DIRECTION:
Copy out everything from the line containing "Screen dimensions: 2400x1260" down to the line containing "Looking at the", swapping "dip" for "valley" and leaving all else unchanged. Omit the pictures from your answer.

STORED DATA:
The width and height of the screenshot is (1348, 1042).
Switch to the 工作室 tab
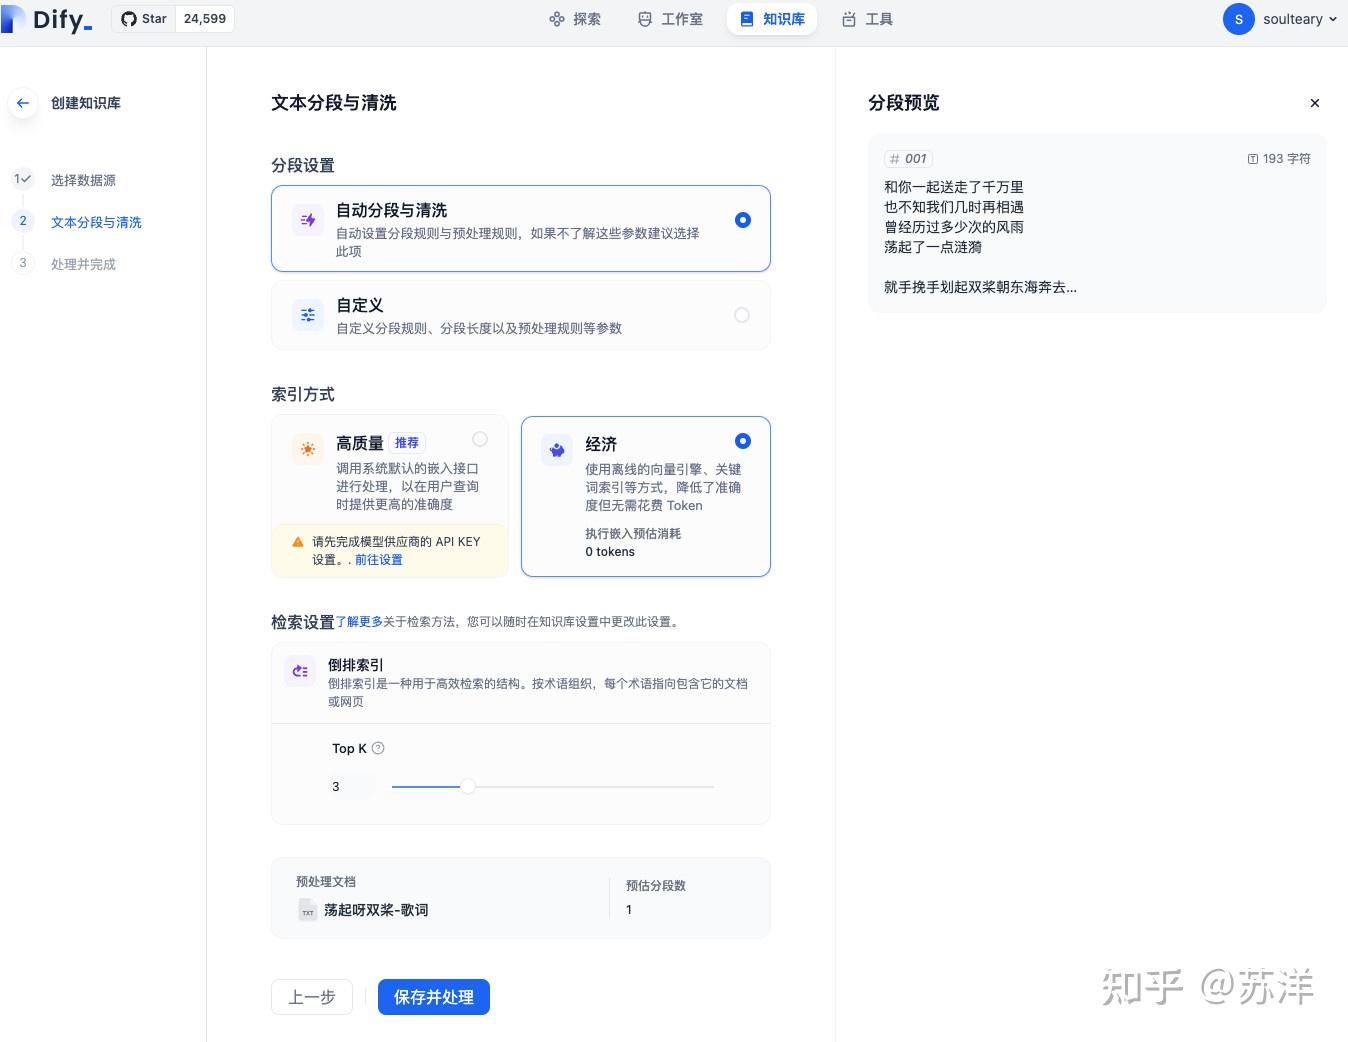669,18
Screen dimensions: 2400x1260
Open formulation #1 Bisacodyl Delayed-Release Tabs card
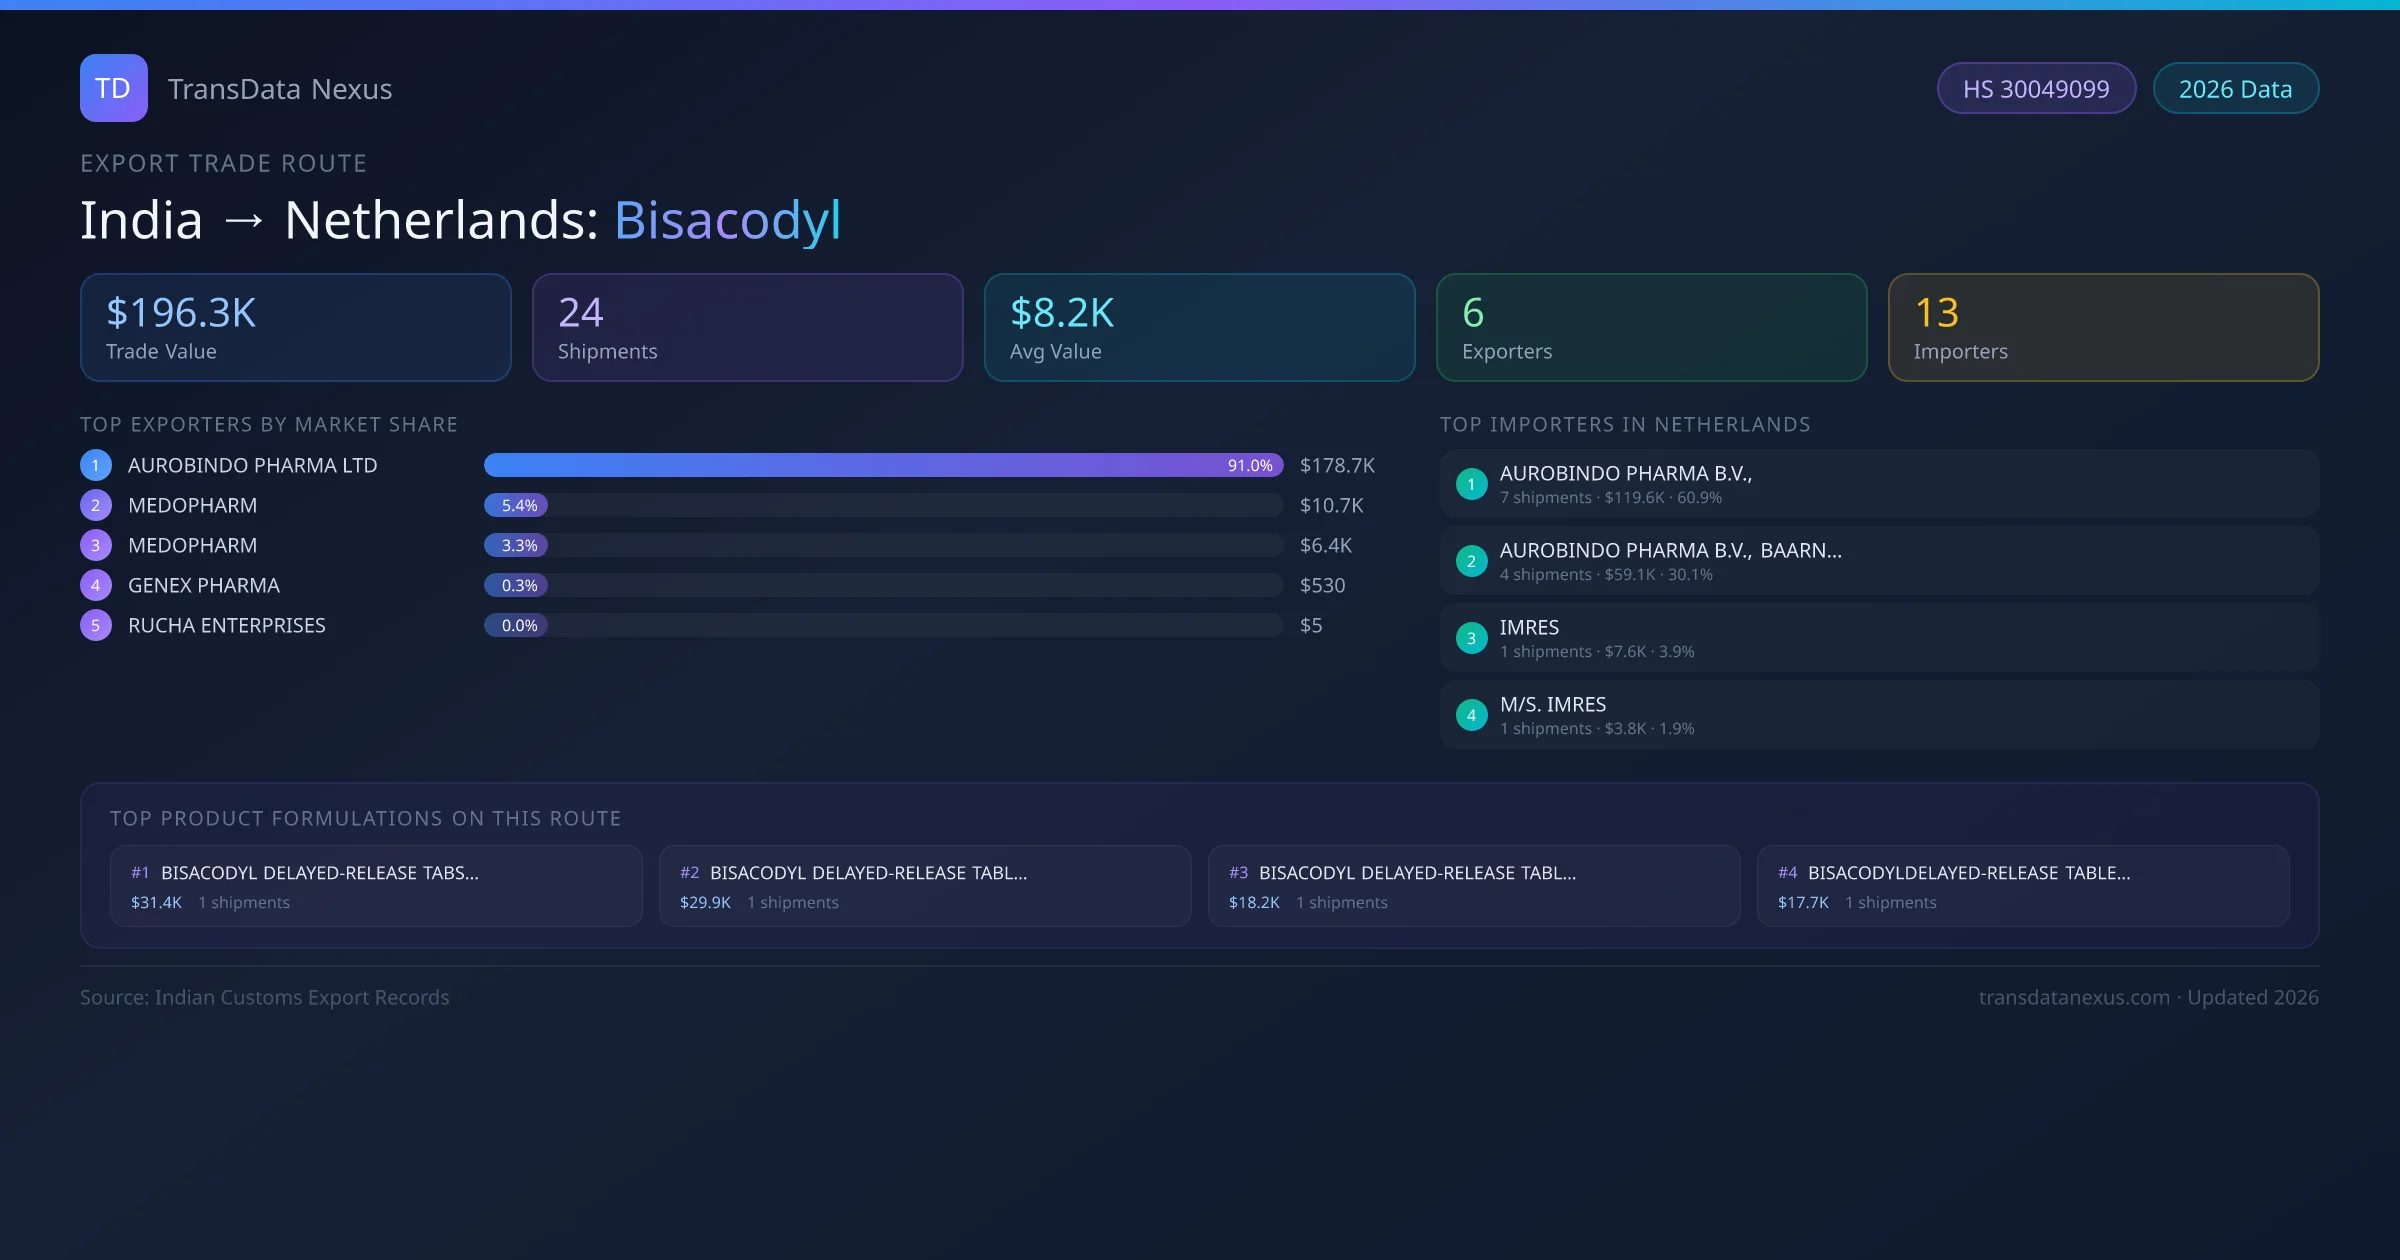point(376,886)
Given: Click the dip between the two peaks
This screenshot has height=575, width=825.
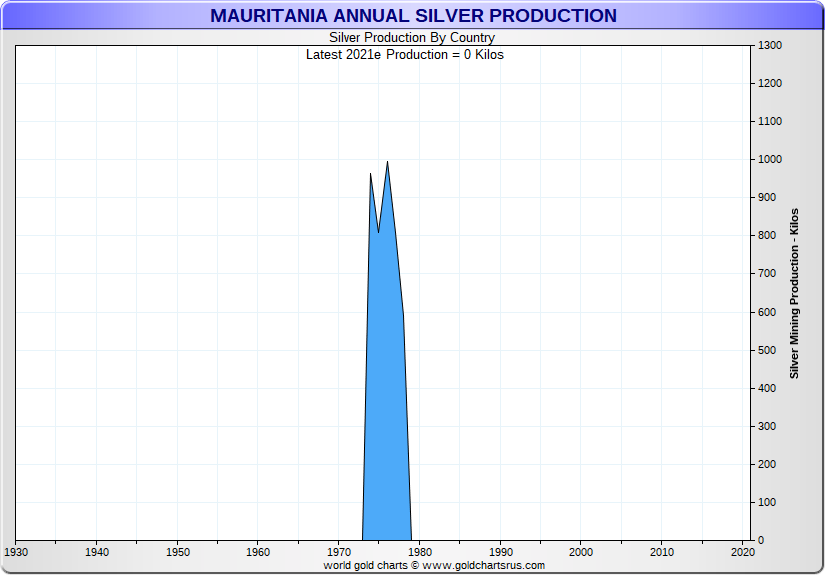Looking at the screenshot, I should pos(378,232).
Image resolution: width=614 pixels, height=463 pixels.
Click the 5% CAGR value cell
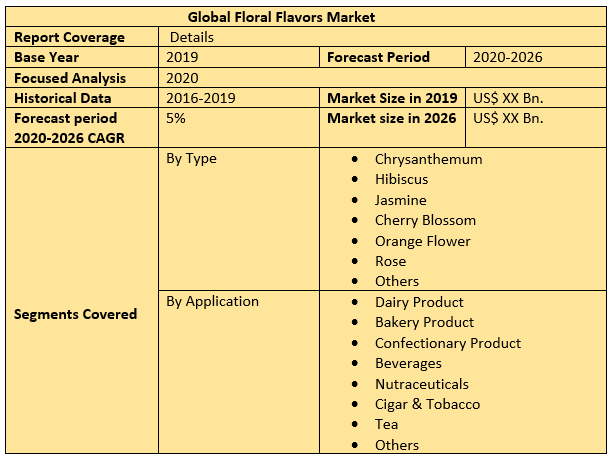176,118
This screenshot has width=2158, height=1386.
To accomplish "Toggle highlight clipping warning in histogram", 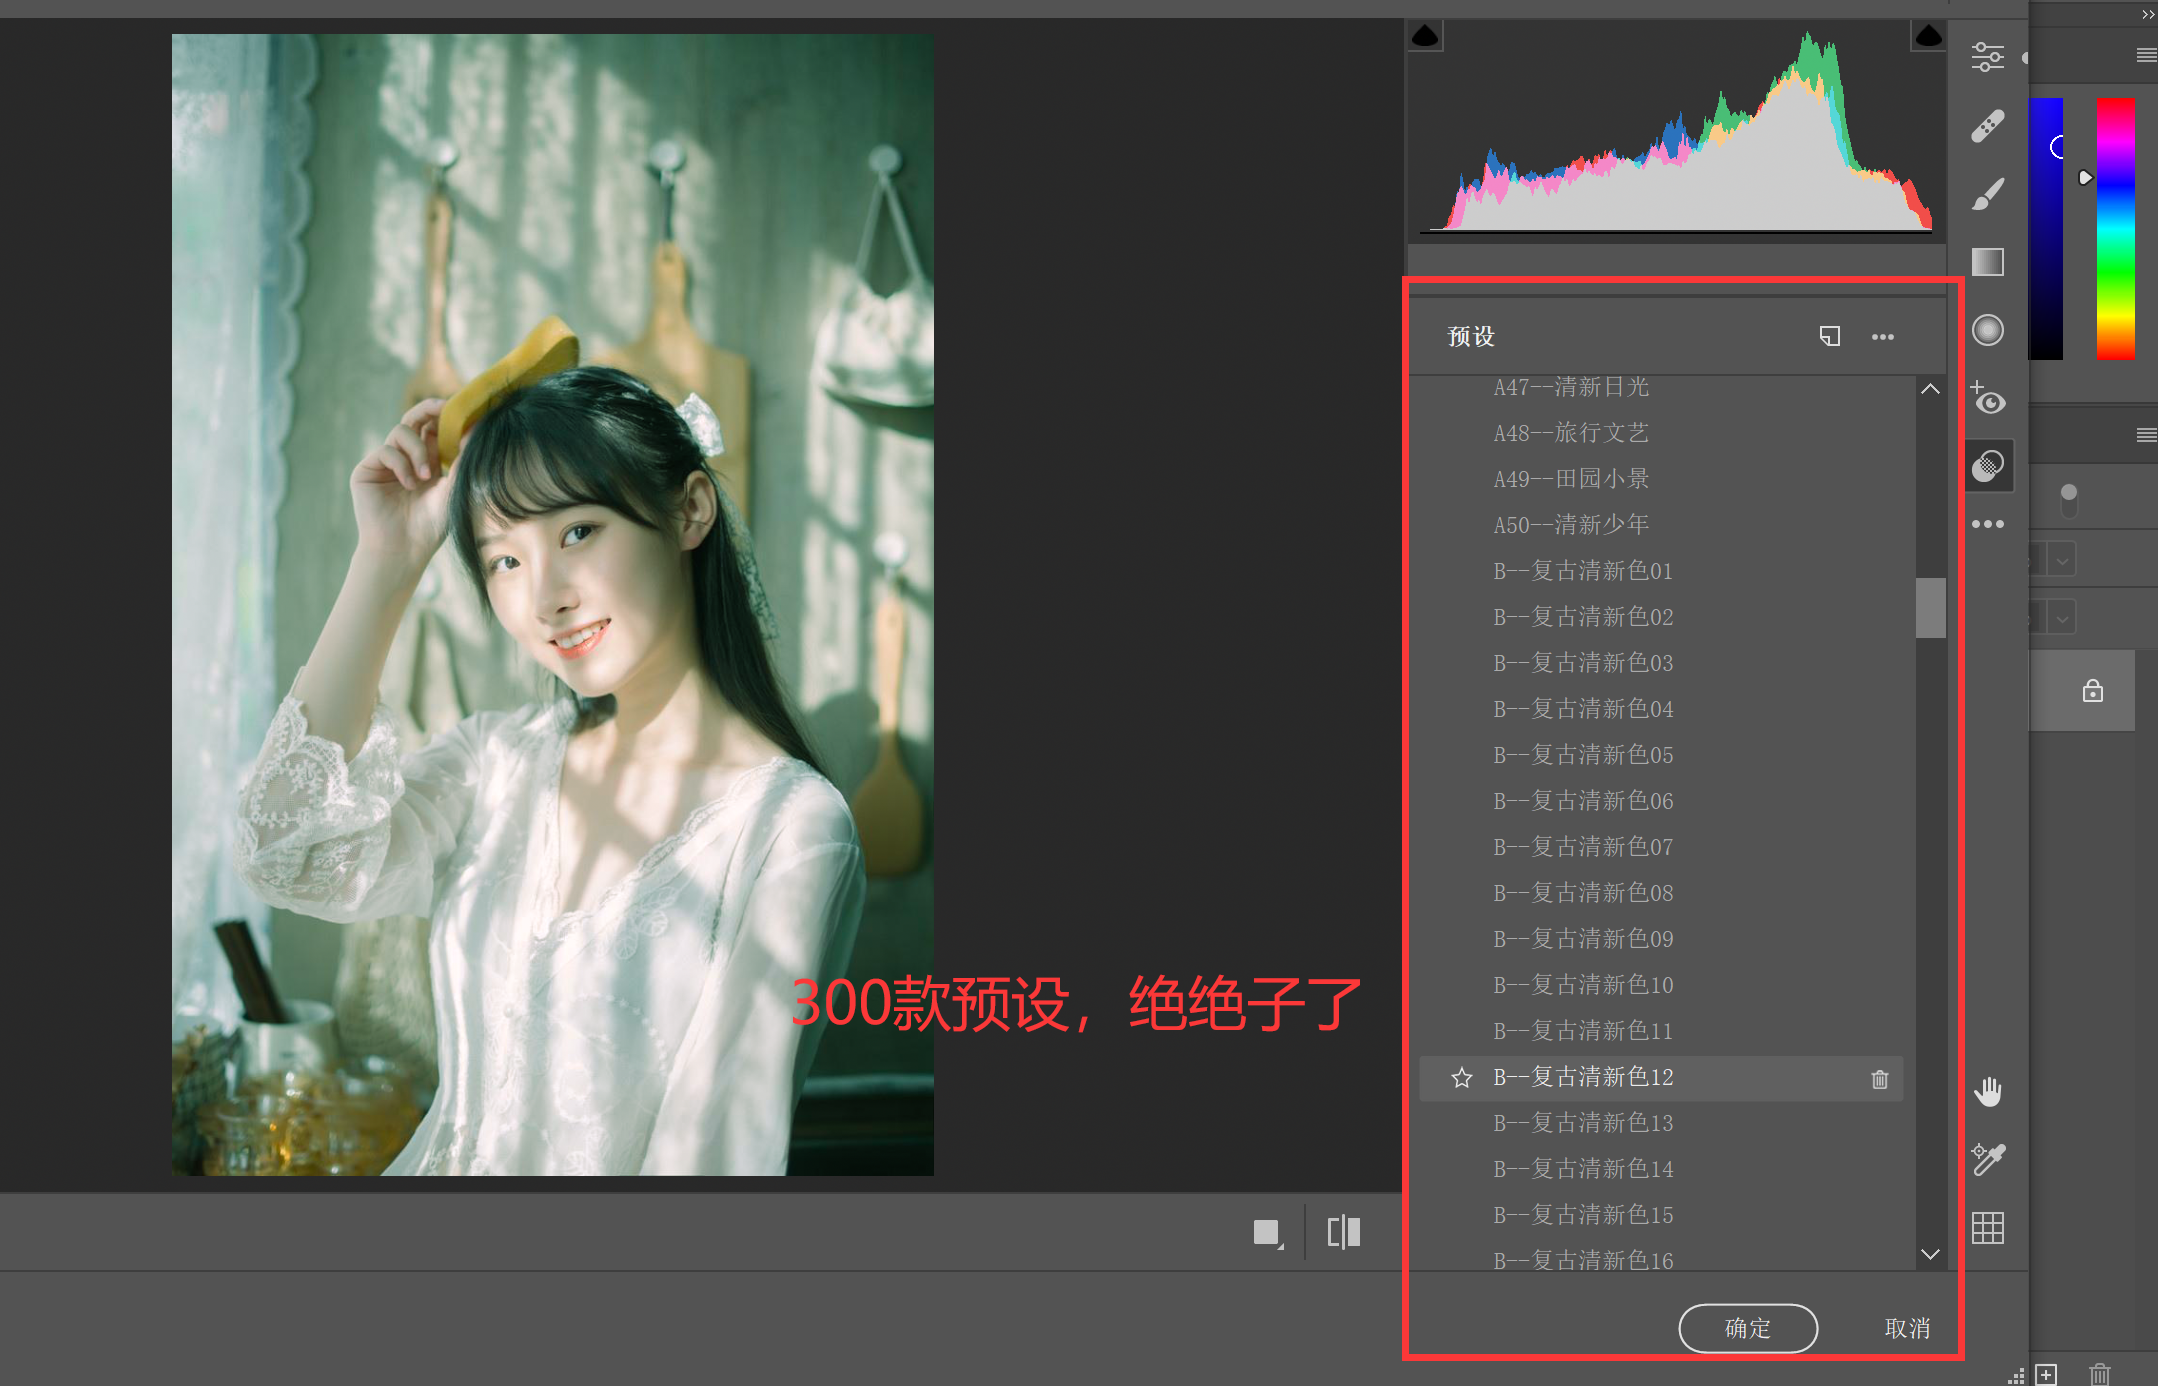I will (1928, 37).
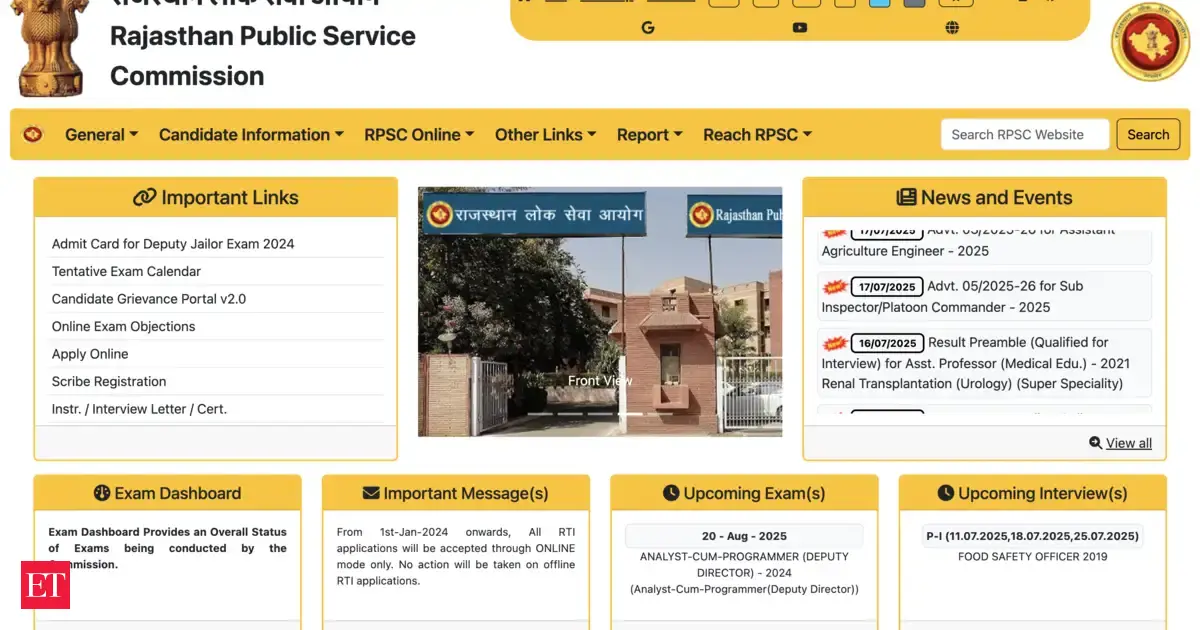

ANSWER:
Screen dimensions: 2400x1260
Open formulation #1 Bisacodyl Delayed-Release Tabs card
point(376,886)
Given: Click the valley between the two peaks
This screenshot has height=575, width=825.
Looking at the screenshot, I should pos(378,232).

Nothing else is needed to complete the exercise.